Japan’s Science and Technology Agency has estimated that during criticality, at a point 80 meters from the accident site — where the closest public street lies — radiation would have been 160 times higher than the annual recommended exposure dose, At 200 meters from the site it would have been 13 times higher and 350 meters from the sight, where the limit of evacuation was set, it would have been twice as high. The health hazards of radiation are not generally considered to rise gradually with exposure rather than be triggered suddenly. Thus many were exposed to an albeit limited, but nevertheless not insignificant, health hazard that will manifest itself over the coming decades and generations.

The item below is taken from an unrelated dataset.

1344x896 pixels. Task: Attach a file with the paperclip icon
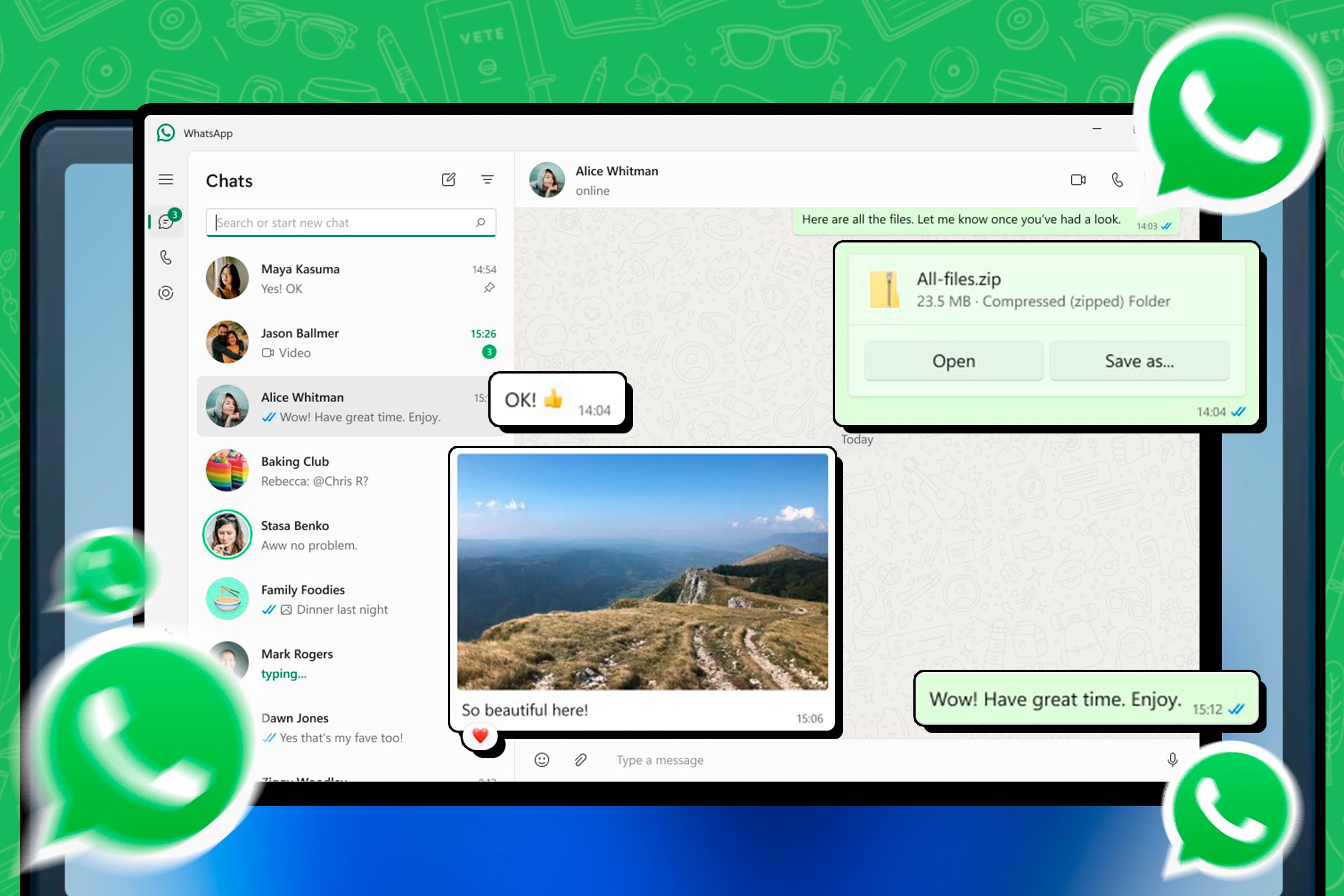(x=580, y=760)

The three workers who triggered the accident deliberately shortcut the process, but the company’s own operations manual failed to conform to normal procedures. If the workers were aware of this first breach of procedure, it is hardly suprising that with the company signposting the ability to change the rules in the interests of speed and profit, they chose to cut a further corner.
While the workers were all long-term employees of the company — two having worked there for 10 years and the third for 14 years — the procedure they were engaged in was an unusual one. It was an operation only undertaken once every three years or so. This task for them was extra work and something to be done quickly so they could get back to their normal work in the second fabrication plant where they did reconversion work and handled solid-waste disposal. For two of the three workers, it was the first time they had undertaken the operation, and none of them had training in criticality control.

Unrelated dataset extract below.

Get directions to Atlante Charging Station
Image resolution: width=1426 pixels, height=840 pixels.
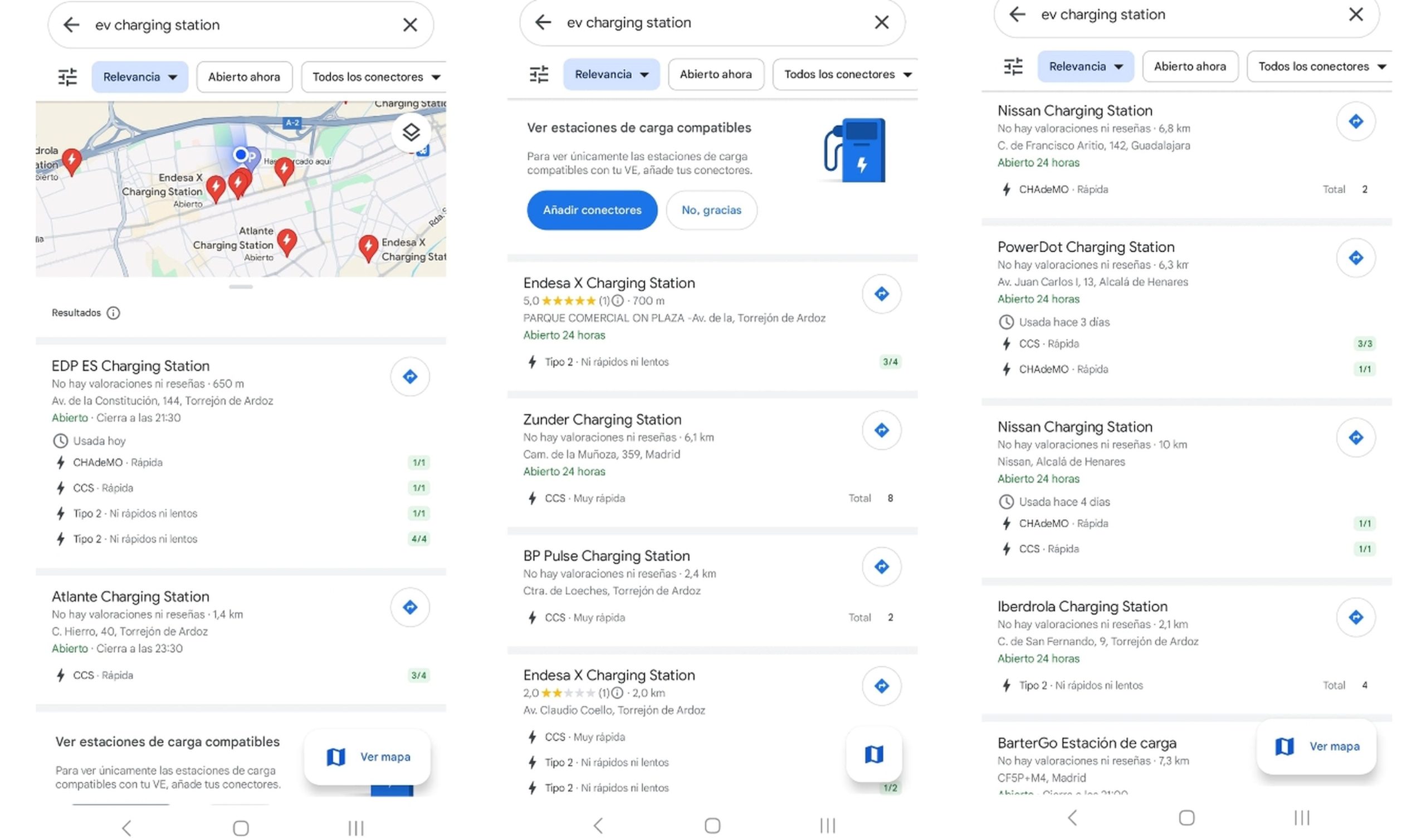[x=409, y=607]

On that fateful morning, they were processing the last of seven batches of material. They were well ahead of schedule and probably expecting congratulations for a job well done rather than contamination.
In the broader context, since Japan was hounded by the U.S. and to a lesser extent Europe, along the path of what is euphemistically called “structural reform,” the economy has seen deregulation and downsizing, retrenchment and redundancies. Sumitomo Metal, the owner of the Tokai plant, has been losing money and ground to Mitsubishi, the only other indigenous player in the sector of nuclear industry. Jobs have been lost.
Sumitomo’s problems stemmed from the Electric Utility Industry Law of 1995, which opened up the industry to fierce competition from U.S. manufacturers with cheap nuclear fuel. A few years ago, the annual demand for uranium conversion in Japan was just over 1,000 tons, with production split 60:40 between Sumitomo and Mitsubishi Nuclear Fuel Co. However, the demand for Tokai’s material had dropped sharply in the last three years as U.S. competition ate into the market. Since 1996, the number of production workers at the Tokai plant has been reduced by more than half, from 138 to 68.
This matrix of problems is not limited to Japan. It may well be right and proper for the full rigors of free trade to sweep aside vested interests and practices in the majority of industrial sectors. For companies in the interest of commerce to cut fat to the bone may work in telecommunications and transport, financial services and fishing. It does not work in anyone’s interests in the nuclear industry where the cost of errors is monumentally asymmetrical to any possible benefit. Tokai’s criticality on Sept. 30 was not a Japanese accident, but a nuclear one. Unless that it is understood, we will fail to draw the lessons this disaster must teach us for the future.